I always say I am going to update this, then I never do. Right now as I am all alone, I feel like I need to. My husband and I have gone through a hard time this week. It all started late one night while Haize was sleeping, my husband and I decided to stand in the kitchen together and wait for the results of a pregnancy test. I asked him "Do you think I am?". His response was "I think its about 50/50". I had been telling him that I was for days, I just knew it in my heart. I said "Well, I am about 99 to 1". So we looked, and there it was, 3 tests- all positive! I started freaking out, I didn't know what to think! He was ecstatic.

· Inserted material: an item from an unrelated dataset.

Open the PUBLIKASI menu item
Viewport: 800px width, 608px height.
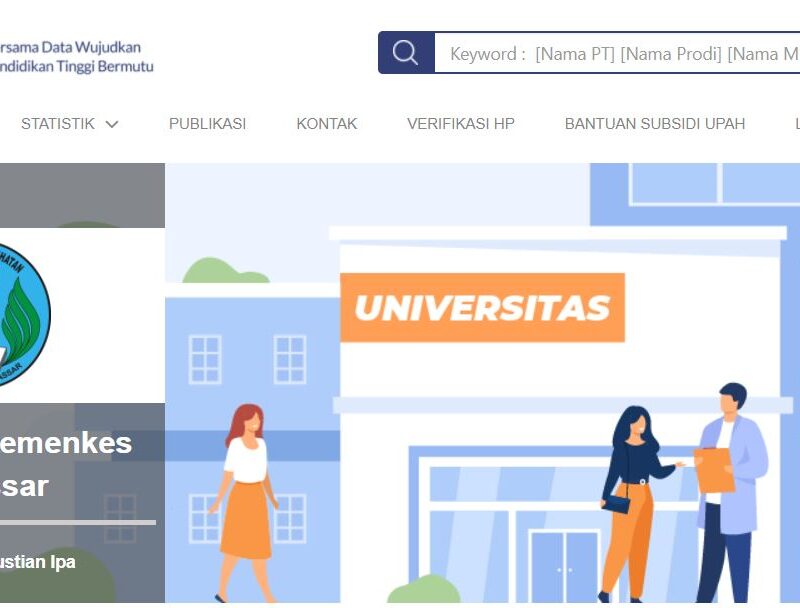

I couldn't believe my baby boy was going to be a big brother. So days later I made Haize some cute shirts that said "Big Bro" and even got some announcements made. We were 7 weeks in and I told my husband that we would wait to tell everyone and we did, we held on to the announcements for a few days. Finally we couldn't hold it in any longer, so we sent them out. Just a couple days later in the emergency room we found out that the baby isn't developing right and my body is in the process of losing the baby. I was devastated, but sort of in denial. This has happened to us before, but at that time I wasn't a mommy yet, I didn't know what it felt like to love someone THAT much. So it was hard, but this was much much worse. I was just so confused, I didn't know why this was happening to us. Then I thought of the announcements which would be arriving at people's houses the next day. So I had to share the sad news, I didn't want anyone else to congratulate us because it was just like a knife to the heart. But I was still in denial. I was praying and aching for everything to be okay, to wake up from this nightmare. Today it has become such a reality. I have cried until my eyes are swollen. I feel like, as much pain as I am in today, it is nothing compared to the pain my heart is in. I am praying for some sort of answer to ease my grief.

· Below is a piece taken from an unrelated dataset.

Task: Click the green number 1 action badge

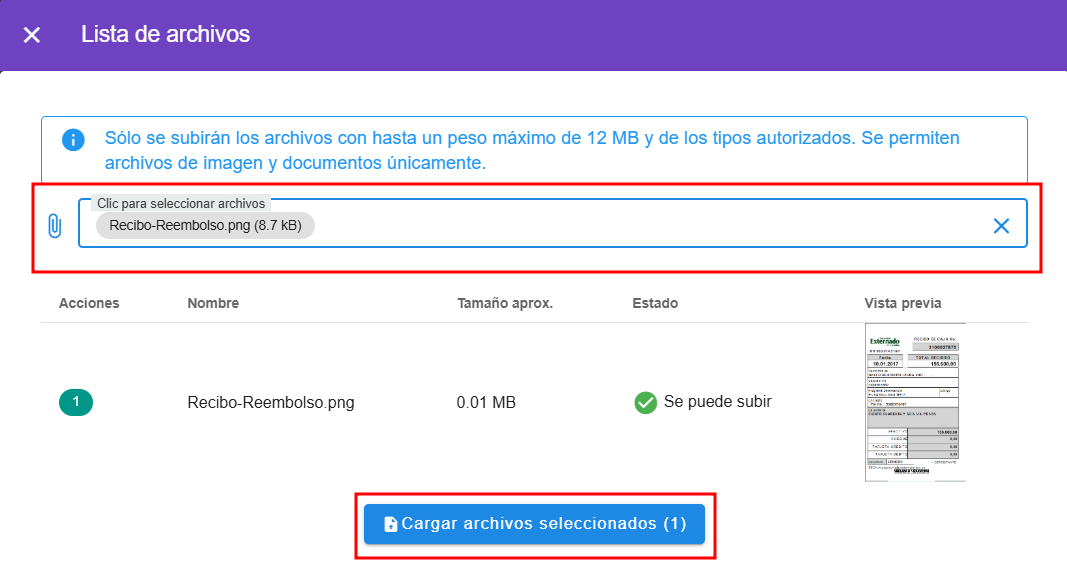Action: point(76,403)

I'm clinging to the thought that someday my husband and I will expect another baby, and it will be a miracle like Haize. I will not complain about how much I hate being pregnant, or that I hate going to the doctor, or how I hate being sleep deprived and being up all night with a newborn, or being spit up on, because I will be able to fully cherish a miracle. I will be ever thankful for every moment I have with my children. I will cherish every song and hug. I will remember every sweet smile.
And no matter what, I will never forget this poor baby in heaven, who I have been carrying for just a few short weeks, who my heart aches for, and who I already love so much it hurts.